ECLI:NL:HR:2025:461
Hoge Raad
- Artikel 80a RO-zaken
- Rechtspraak.nl
Cassatieberoep niet-ontvankelijk verklaard in belastingzaak betreffende onroerendezaakbelastingen
In deze zaak gaat het om een cassatieberoep van de belanghebbenden [X1] en [X2], vertegenwoordigd door G. Veldhuisen, tegen het dagelijks bestuur van Cocensus, vertegenwoordigd door [P]. Het beroep in cassatie is gericht tegen de uitspraak van het Gerechtshof Amsterdam van 13 augustus 2024, nummer 22/2285, die op zijn beurt betrekking had op een uitspraak van de Rechtbank Noord-Holland (nummer HAA 21/69). De kwestie betreft een beschikking op grond van de Wet waardering onroerende zaken en een aanslag in de onroerendezaakbelastingen voor het jaar 2020.

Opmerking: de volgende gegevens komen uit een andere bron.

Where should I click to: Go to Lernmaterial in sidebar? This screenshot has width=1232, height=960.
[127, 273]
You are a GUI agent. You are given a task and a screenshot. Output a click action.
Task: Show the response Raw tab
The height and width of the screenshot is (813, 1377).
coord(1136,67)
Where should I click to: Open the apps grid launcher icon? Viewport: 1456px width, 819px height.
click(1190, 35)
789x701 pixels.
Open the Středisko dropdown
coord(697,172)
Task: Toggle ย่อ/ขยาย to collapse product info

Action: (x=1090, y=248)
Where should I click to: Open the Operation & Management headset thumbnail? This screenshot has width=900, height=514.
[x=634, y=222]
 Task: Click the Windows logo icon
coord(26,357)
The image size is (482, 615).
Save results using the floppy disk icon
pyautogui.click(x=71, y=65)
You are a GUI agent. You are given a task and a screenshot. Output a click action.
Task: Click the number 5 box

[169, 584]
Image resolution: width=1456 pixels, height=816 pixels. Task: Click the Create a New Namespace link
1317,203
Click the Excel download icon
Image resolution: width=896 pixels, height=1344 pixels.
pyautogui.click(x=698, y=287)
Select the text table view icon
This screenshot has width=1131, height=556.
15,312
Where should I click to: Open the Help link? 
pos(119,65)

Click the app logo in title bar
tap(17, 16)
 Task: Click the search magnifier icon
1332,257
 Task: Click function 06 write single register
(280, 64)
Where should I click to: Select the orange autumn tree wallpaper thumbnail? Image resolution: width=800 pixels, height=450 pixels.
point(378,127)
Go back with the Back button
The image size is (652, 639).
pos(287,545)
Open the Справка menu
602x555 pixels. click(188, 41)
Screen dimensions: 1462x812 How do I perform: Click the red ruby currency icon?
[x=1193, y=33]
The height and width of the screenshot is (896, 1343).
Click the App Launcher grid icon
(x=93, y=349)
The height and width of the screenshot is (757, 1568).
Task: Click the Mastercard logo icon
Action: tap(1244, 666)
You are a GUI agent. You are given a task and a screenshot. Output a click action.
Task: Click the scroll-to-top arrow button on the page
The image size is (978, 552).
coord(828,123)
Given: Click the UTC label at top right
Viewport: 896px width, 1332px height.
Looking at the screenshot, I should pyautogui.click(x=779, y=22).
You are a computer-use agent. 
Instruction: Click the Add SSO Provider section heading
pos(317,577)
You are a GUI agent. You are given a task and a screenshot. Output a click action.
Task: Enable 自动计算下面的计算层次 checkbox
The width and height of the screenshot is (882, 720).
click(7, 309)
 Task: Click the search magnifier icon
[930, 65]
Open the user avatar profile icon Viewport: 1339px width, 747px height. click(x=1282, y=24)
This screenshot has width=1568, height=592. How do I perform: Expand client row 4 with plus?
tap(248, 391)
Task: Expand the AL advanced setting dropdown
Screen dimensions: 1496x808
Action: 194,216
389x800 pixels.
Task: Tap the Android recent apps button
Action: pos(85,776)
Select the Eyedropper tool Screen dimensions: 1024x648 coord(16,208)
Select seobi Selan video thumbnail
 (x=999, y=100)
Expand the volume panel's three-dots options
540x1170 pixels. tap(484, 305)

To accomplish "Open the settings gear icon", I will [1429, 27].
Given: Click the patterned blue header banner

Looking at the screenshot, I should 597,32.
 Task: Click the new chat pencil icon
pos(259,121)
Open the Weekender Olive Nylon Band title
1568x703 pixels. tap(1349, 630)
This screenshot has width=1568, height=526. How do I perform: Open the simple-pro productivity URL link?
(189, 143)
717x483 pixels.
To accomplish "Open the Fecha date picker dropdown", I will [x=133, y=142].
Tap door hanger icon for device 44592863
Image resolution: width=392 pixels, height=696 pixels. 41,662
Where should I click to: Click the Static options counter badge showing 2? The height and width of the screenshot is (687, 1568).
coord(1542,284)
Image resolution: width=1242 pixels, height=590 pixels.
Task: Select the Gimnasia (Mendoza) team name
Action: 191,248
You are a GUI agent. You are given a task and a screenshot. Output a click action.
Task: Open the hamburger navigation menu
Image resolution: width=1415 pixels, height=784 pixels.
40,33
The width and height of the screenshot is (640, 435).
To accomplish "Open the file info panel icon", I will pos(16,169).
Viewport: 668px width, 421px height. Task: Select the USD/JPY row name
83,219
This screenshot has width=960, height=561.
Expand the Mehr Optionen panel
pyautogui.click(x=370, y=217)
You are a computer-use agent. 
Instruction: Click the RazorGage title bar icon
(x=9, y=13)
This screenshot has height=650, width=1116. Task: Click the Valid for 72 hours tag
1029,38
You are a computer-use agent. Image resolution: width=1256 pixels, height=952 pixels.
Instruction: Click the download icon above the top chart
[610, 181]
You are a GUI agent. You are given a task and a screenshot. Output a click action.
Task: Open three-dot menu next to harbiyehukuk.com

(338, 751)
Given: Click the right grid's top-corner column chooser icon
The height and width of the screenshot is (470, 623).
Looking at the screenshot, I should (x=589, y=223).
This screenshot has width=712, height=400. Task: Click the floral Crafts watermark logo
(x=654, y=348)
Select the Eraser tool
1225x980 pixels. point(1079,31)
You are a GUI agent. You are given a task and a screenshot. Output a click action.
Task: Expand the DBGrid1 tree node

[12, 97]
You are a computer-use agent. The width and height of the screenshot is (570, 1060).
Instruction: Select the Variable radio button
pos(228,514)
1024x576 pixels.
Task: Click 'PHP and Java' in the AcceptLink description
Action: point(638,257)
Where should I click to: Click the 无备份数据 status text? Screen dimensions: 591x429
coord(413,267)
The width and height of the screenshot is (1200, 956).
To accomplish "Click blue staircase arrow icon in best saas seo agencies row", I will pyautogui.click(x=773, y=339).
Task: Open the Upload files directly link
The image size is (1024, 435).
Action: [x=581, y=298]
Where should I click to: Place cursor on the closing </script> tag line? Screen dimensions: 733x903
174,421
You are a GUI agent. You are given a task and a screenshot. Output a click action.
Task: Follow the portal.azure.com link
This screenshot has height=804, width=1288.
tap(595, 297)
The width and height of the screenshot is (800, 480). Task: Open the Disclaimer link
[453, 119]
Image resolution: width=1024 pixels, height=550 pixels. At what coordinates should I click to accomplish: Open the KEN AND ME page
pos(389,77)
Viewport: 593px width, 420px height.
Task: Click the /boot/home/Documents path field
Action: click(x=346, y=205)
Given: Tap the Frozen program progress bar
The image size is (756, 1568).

De Hoge Raad heeft de ontvankelijkheid van het cassatieberoep beoordeeld en de klachten over de uitspraak van het Hof in overweging genomen. De procureur-generaal bij de Hoge Raad kreeg de gelegenheid om een advies uit te brengen. Uiteindelijk heeft de Hoge Raad geoordeeld dat het cassatieberoep duidelijk niet kan slagen. Daarom heeft de Hoge Raad besloten om het beroep zonder verdere motivering niet-ontvankelijk te verklaren, zoals toegestaan onder artikel 80a van de Wet op de rechterlijke organisatie.
Wat betreft de proceskosten heeft de Hoge Raad geen aanleiding gezien om een veroordeling in de proceskosten uit te spreken. De beslissing van de Hoge Raad is openbaar uitgesproken op 28 maart 2025, waarbij de vice-president J.A.R. van Eijsden als voorzitter fungeerde, samen met de raadsheren M.T. Boerlage en A.E.H. van der Voort Maarschalk, in aanwezigheid van de waarnemend griffier F. Treuren.